··· SOURCE DATA

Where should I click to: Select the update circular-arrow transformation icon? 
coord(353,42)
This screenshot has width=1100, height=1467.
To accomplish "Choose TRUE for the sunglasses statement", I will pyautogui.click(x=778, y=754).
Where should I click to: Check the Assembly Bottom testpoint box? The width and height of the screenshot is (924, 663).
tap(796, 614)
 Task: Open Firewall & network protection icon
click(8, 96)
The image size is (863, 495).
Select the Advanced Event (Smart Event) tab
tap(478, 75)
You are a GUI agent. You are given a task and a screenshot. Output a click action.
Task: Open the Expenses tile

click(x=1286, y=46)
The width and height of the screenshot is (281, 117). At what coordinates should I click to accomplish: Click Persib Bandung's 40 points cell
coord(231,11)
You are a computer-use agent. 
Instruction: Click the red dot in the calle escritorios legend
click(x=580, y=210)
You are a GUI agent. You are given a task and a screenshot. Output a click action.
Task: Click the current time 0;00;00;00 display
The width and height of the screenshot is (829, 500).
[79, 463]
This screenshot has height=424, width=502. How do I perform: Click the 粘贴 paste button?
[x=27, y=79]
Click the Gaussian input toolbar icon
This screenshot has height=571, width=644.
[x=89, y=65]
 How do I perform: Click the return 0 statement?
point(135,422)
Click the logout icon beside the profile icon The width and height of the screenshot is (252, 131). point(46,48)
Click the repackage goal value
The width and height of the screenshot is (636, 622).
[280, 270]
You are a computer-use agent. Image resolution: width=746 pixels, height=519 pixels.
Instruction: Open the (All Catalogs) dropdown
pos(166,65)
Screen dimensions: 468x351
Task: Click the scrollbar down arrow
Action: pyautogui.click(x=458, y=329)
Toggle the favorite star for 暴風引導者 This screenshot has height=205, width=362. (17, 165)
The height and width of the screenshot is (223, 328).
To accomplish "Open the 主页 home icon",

······

Without altering a single word, transcribe the entries above.

Where should I click to: Select the update circular-arrow transformation icon? 
coord(353,42)
This screenshot has width=1100, height=1467.
To accomplish "Choose TRUE for the sunglasses statement", I will pyautogui.click(x=778, y=754).
Where should I click to: Check the Assembly Bottom testpoint box? The width and height of the screenshot is (924, 663).
tap(796, 614)
 Task: Open Firewall & network protection icon
click(8, 96)
The image size is (863, 495).
Select the Advanced Event (Smart Event) tab
tap(478, 75)
You are a GUI agent. You are given a task and a screenshot. Output a click action.
Task: Open the Expenses tile

click(x=1286, y=46)
The width and height of the screenshot is (281, 117). At what coordinates should I click to accomplish: Click Persib Bandung's 40 points cell
coord(231,11)
You are a computer-use agent. 
Instruction: Click the red dot in the calle escritorios legend
click(x=580, y=210)
You are a GUI agent. You are given a task and a screenshot. Output a click action.
Task: Click the current time 0;00;00;00 display
The width and height of the screenshot is (829, 500).
[79, 463]
This screenshot has height=424, width=502. How do I perform: Click the 粘贴 paste button?
[x=27, y=79]
Click the Gaussian input toolbar icon
This screenshot has height=571, width=644.
[x=89, y=65]
 How do I perform: Click the return 0 statement?
point(135,422)
Click the logout icon beside the profile icon The width and height of the screenshot is (252, 131). point(46,48)
Click the repackage goal value
The width and height of the screenshot is (636, 622).
[280, 270]
You are a computer-use agent. Image resolution: width=746 pixels, height=519 pixels.
Instruction: Open the (All Catalogs) dropdown
pos(166,65)
Screen dimensions: 468x351
Task: Click the scrollbar down arrow
Action: pyautogui.click(x=458, y=329)
Toggle the favorite star for 暴風引導者 This screenshot has height=205, width=362. (17, 165)
The height and width of the screenshot is (223, 328).
To accomplish "Open the 主页 home icon",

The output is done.